> _STATED GOAL_
Copy the listing below, switching every "step number" to "stage number" and leaving everything else unchanged.
════════
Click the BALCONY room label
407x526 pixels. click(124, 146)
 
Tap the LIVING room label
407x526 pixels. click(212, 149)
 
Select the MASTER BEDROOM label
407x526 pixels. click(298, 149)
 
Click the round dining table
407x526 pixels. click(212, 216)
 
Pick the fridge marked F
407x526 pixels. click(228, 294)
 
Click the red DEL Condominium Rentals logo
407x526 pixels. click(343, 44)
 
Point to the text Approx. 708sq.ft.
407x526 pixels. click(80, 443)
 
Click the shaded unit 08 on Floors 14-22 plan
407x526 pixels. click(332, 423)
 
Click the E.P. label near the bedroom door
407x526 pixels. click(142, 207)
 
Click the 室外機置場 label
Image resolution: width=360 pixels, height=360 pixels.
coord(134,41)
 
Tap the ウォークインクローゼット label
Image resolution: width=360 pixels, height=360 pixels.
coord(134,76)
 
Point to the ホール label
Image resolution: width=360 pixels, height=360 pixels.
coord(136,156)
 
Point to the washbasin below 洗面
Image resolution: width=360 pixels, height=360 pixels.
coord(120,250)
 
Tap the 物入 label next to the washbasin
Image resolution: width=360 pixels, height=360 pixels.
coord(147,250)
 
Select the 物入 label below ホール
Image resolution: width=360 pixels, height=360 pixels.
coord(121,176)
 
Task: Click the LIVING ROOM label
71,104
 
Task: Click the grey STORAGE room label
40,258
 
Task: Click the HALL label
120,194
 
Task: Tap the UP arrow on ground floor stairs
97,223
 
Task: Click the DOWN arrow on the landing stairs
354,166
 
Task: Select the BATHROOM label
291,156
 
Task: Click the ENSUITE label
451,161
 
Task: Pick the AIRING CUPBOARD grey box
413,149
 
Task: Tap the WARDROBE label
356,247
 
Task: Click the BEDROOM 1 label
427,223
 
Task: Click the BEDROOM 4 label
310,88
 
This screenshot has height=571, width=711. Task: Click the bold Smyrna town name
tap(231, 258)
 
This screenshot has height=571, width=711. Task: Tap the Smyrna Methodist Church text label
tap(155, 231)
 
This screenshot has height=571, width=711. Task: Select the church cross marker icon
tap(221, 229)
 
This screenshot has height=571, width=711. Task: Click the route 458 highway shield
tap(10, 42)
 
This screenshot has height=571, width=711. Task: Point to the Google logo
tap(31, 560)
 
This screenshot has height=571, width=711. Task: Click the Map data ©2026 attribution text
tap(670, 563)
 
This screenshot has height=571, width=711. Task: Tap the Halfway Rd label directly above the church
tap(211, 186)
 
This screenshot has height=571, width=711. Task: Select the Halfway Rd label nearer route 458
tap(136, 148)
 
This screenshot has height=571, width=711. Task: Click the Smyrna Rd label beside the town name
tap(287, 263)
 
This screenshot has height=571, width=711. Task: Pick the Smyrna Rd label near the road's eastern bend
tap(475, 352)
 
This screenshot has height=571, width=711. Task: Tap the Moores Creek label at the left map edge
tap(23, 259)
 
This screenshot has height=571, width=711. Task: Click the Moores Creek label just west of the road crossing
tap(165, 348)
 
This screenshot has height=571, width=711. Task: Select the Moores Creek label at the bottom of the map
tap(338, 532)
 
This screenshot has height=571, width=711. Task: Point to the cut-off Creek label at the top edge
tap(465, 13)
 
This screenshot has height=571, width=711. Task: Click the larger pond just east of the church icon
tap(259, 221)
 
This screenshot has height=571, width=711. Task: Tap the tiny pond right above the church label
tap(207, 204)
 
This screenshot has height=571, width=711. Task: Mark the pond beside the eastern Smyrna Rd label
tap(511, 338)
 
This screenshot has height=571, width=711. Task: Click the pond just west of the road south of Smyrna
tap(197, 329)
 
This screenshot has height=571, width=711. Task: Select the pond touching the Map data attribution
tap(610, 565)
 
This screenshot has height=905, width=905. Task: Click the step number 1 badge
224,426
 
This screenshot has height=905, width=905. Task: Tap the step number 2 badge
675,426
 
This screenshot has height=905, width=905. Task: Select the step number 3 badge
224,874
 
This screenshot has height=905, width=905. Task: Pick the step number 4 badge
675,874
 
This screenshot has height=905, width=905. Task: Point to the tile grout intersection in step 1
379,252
════════
> _TASK RESPONSE_
Click the BALCONY room label
407x526 pixels. click(124, 146)
 
Tap the LIVING room label
407x526 pixels. click(212, 149)
 
Select the MASTER BEDROOM label
407x526 pixels. click(298, 149)
 
Click the round dining table
407x526 pixels. click(212, 216)
 
Pick the fridge marked F
407x526 pixels. click(228, 294)
 
Click the red DEL Condominium Rentals logo
407x526 pixels. click(343, 44)
 
Point to the text Approx. 708sq.ft.
407x526 pixels. click(80, 443)
 
Click the shaded unit 08 on Floors 14-22 plan
407x526 pixels. click(332, 423)
 
Click the E.P. label near the bedroom door
407x526 pixels. click(142, 207)
 
Click the 室外機置場 label
Image resolution: width=360 pixels, height=360 pixels.
coord(134,41)
 
Tap the ウォークインクローゼット label
Image resolution: width=360 pixels, height=360 pixels.
coord(134,76)
 
Point to the ホール label
Image resolution: width=360 pixels, height=360 pixels.
coord(136,156)
 
Point to the washbasin below 洗面
Image resolution: width=360 pixels, height=360 pixels.
coord(120,250)
 
Tap the 物入 label next to the washbasin
Image resolution: width=360 pixels, height=360 pixels.
coord(147,250)
 
Select the 物入 label below ホール
Image resolution: width=360 pixels, height=360 pixels.
coord(121,176)
 
Task: Click the LIVING ROOM label
71,104
 
Task: Click the grey STORAGE room label
40,258
 
Task: Click the HALL label
120,194
 
Task: Tap the UP arrow on ground floor stairs
97,223
 
Task: Click the DOWN arrow on the landing stairs
354,166
 
Task: Select the BATHROOM label
291,156
 
Task: Click the ENSUITE label
451,161
 
Task: Pick the AIRING CUPBOARD grey box
413,149
 
Task: Tap the WARDROBE label
356,247
 
Task: Click the BEDROOM 1 label
427,223
 
Task: Click the BEDROOM 4 label
310,88
 
This screenshot has height=571, width=711. Task: Click the bold Smyrna town name
tap(231, 258)
 
This screenshot has height=571, width=711. Task: Tap the Smyrna Methodist Church text label
tap(155, 231)
 
This screenshot has height=571, width=711. Task: Select the church cross marker icon
tap(221, 229)
 
This screenshot has height=571, width=711. Task: Click the route 458 highway shield
tap(10, 42)
 
This screenshot has height=571, width=711. Task: Point to the Google logo
tap(31, 560)
 
This screenshot has height=571, width=711. Task: Click the Map data ©2026 attribution text
tap(670, 563)
 
This screenshot has height=571, width=711. Task: Tap the Halfway Rd label directly above the church
tap(211, 186)
 
This screenshot has height=571, width=711. Task: Select the Halfway Rd label nearer route 458
tap(136, 148)
 
This screenshot has height=571, width=711. Task: Click the Smyrna Rd label beside the town name
tap(287, 263)
 
This screenshot has height=571, width=711. Task: Pick the Smyrna Rd label near the road's eastern bend
tap(475, 352)
 
This screenshot has height=571, width=711. Task: Tap the Moores Creek label at the left map edge
tap(23, 259)
 
This screenshot has height=571, width=711. Task: Click the Moores Creek label just west of the road crossing
tap(165, 348)
 
This screenshot has height=571, width=711. Task: Select the Moores Creek label at the bottom of the map
tap(338, 532)
 
This screenshot has height=571, width=711. Task: Point to the cut-off Creek label at the top edge
tap(465, 13)
 
This screenshot has height=571, width=711. Task: Click the larger pond just east of the church icon
tap(259, 221)
 
This screenshot has height=571, width=711. Task: Tap the tiny pond right above the church label
tap(207, 204)
 
This screenshot has height=571, width=711. Task: Mark the pond beside the eastern Smyrna Rd label
tap(511, 338)
 
This screenshot has height=571, width=711. Task: Click the pond just west of the road south of Smyrna
tap(197, 329)
 
This screenshot has height=571, width=711. Task: Select the pond touching the Map data attribution
tap(610, 565)
 
This screenshot has height=905, width=905. Task: Click the stage number 1 badge
224,426
 
This screenshot has height=905, width=905. Task: Tap the stage number 2 badge
675,426
 
This screenshot has height=905, width=905. Task: Select the stage number 3 badge
224,874
 
This screenshot has height=905, width=905. Task: Pick the stage number 4 badge
675,874
 
This screenshot has height=905, width=905. Task: Point to the tile grout intersection in step 1
379,252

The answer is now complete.